What is this all about?

Extragalactic jets emerge from active nuclei of massive elliptical galaxies and are present over a wide range of distances - from Centaurus A in the local universe at a distance of 4 Mpc (1 pc = 3.26 light years) to radio galaxies in the early universe at redshifts of z > 5 (that means, the light from these galaxies travelled to us for more than 12 billion years). The energy release associated with these objects is enormous and can exceed 10⁴⁰ watts. This power is believed to be released near supermassive black holes with masses up to 10¹⁰ solar masses. The jets are bipolar plasma streams with speeds close to the speed of light, which are probably launched by hydromagnetic processes near the accretion disks around these black holes or by electromagnetic extraction of angular momentum from the black hole. They extend over many orders of magnitude in length, observed from several hundred Schwarzschild radii (less than 10^-3 pc) to the 10⁶ pc scale, and thus propagate far into the surrounding galaxy cluster medium.

We are especially interested in the interaction of the jet with this intracluster medium on the scale of hundreds of kiloparsecs, which is a length scale that is typically observed for the high-power FR II jets in a wide spectral range from radio to X-rays. These jets are visible only due to motion of relativistic electrons in magnetic fields as synchrotron radiation in radio frequencies (for other frequency ranges this may also be true, but is still under debate). Thus we try to simulate these jets including magnetic fields to be able to explain several observed properties as their emission properties and the cocoon shape.

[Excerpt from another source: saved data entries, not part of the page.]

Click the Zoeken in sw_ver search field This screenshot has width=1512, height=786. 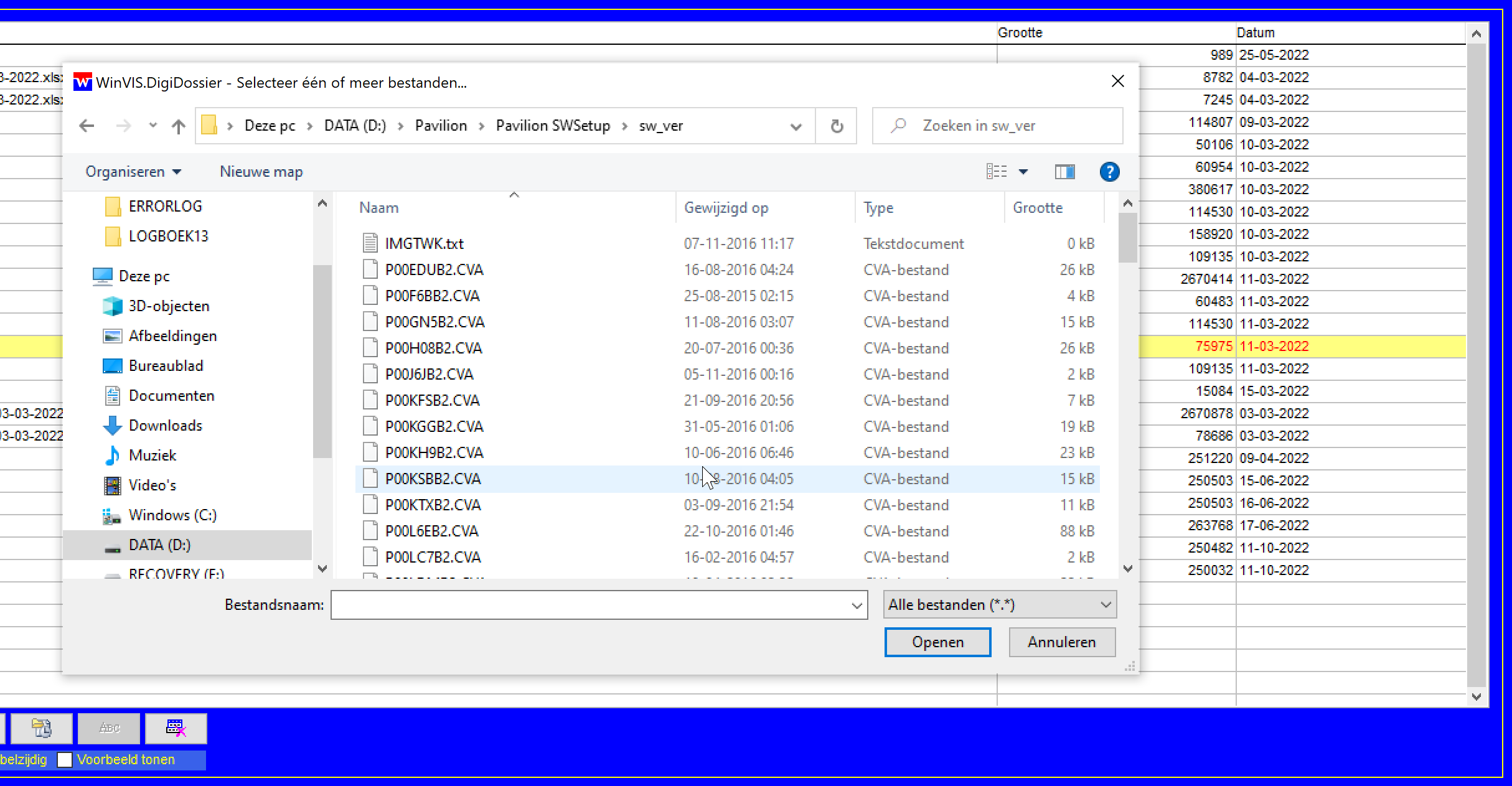coord(1008,126)
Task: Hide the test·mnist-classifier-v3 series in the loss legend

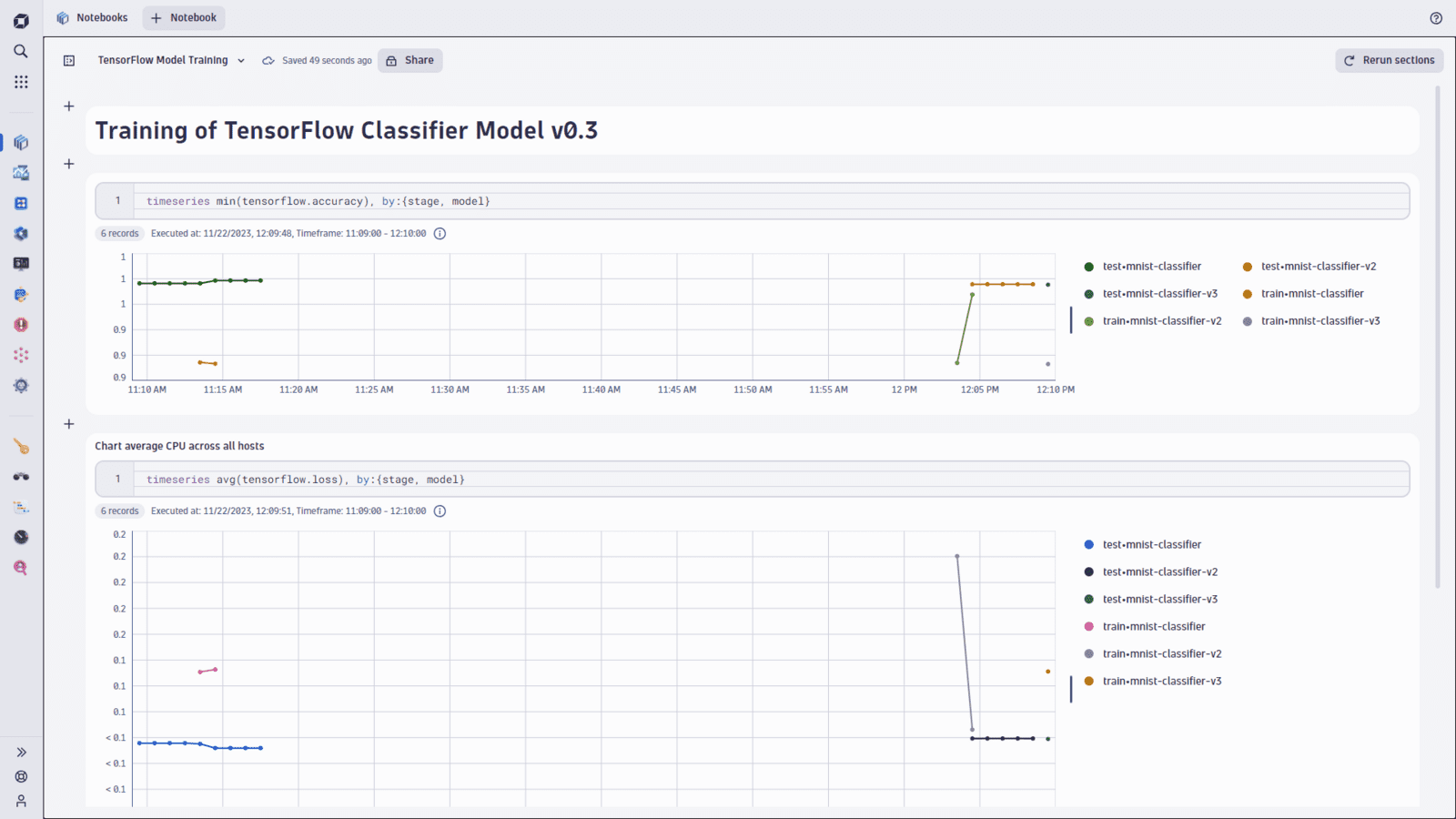Action: (x=1160, y=599)
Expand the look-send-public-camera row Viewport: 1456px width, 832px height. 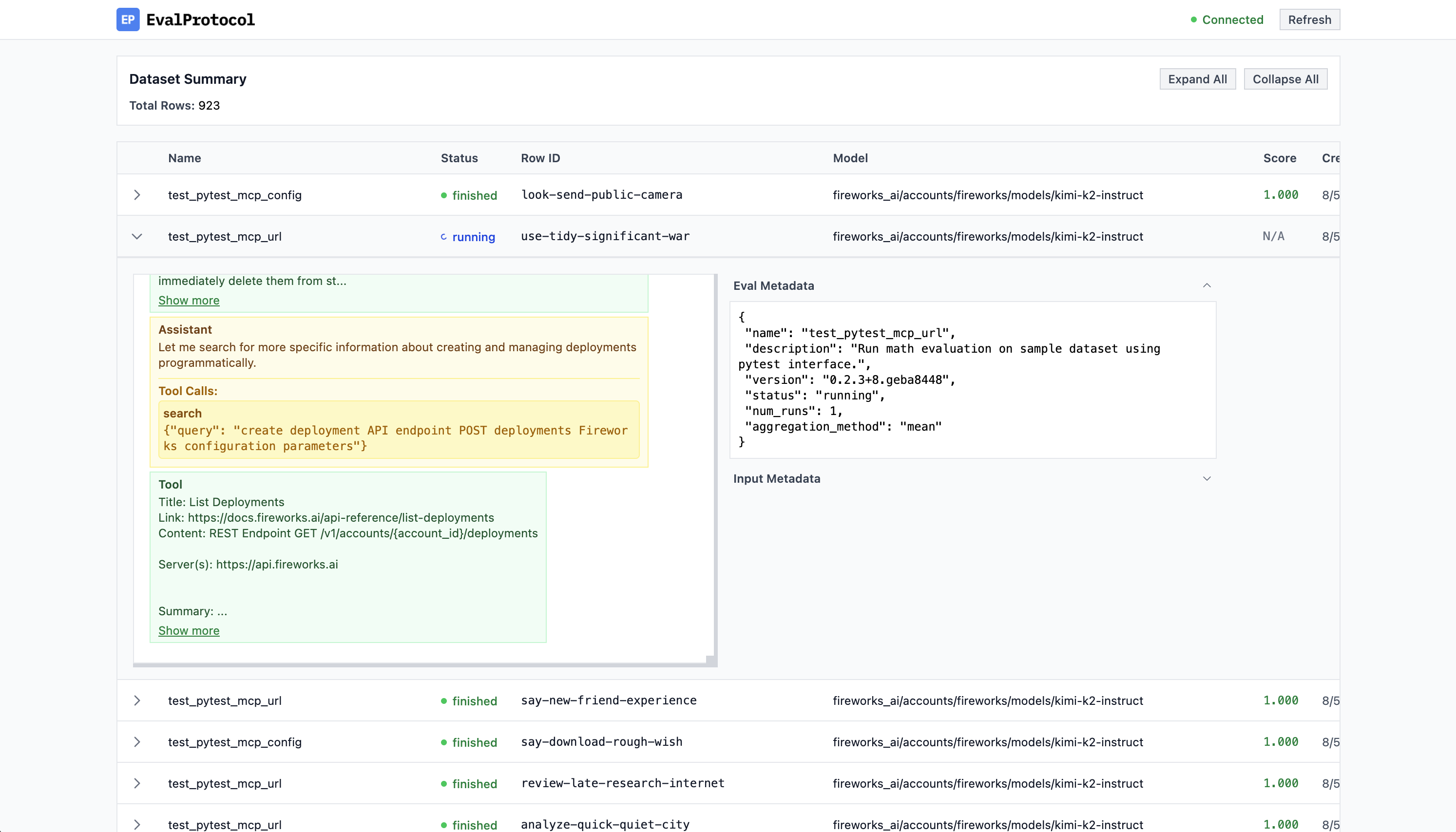click(137, 195)
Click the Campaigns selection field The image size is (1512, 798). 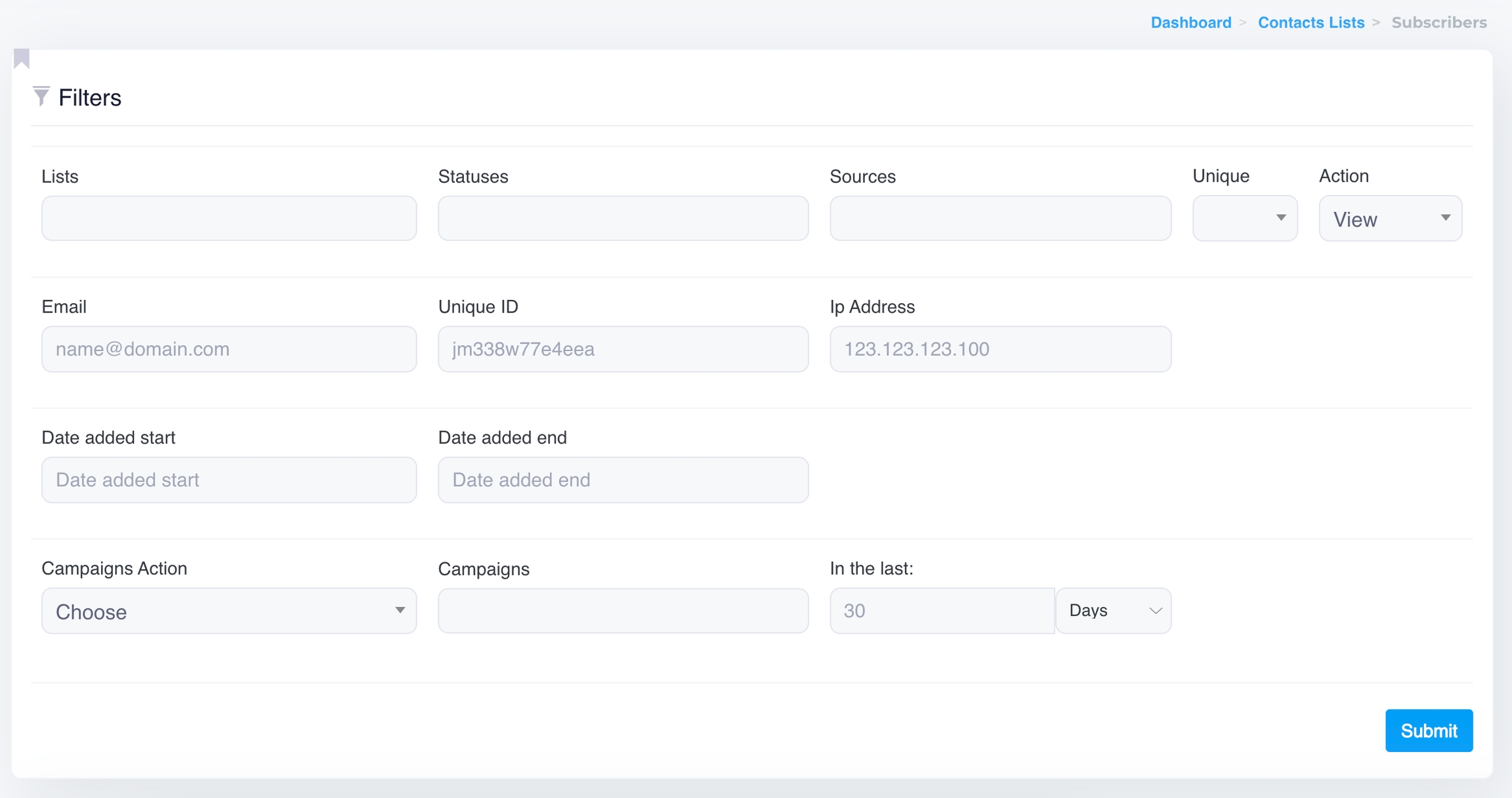(x=623, y=611)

Extragalactic jets are assumed to be much lighter than their ambient gas, which makes it very hard for the jet to propagate due to its little momentum. A rough estimate of the propagation speed can be found from momentum balance with a constant working surface, which yields a speed decreasing with the density contrast between jet and ambient matter. This leads to a very slow motion of the jet head, where the fast jet plasma hits the external medium in the so-called hotspots. To reach the observed sizes and agree with statistical analyses, the black hole activity has to last for tens of millions of years. This long time makes it impossible to run the simulations on usual workstations - it would take years - and the use of supercomputers is the only way for numerical studies.

While there are many detailed observations of extragalactic jets, even the most basic parameters of these jets, as density, Mach number and the composition of the plasma, are very hard to constrain. This make simulations difficult and enforces setups with several different parameters. Most simulations in the literature assumed less extreme density contrasts to allow for reasonable jet sizes. We try to use more realistic density contrasts because previous work in this project (Krause 2003) showed that these very light jets show a different behaviour than their heavier counterparts.

Additionally, current observations suggest equipartition magnetic fields in jet cocoons, which makes a magnetohydrodynamical treatment of these objects necessary, even when one assumes somewhat weaker magnetic fields. Here we will concentrate on the morphological properties of very light jets, which may show a way towards a more precise determination of the jet parameters.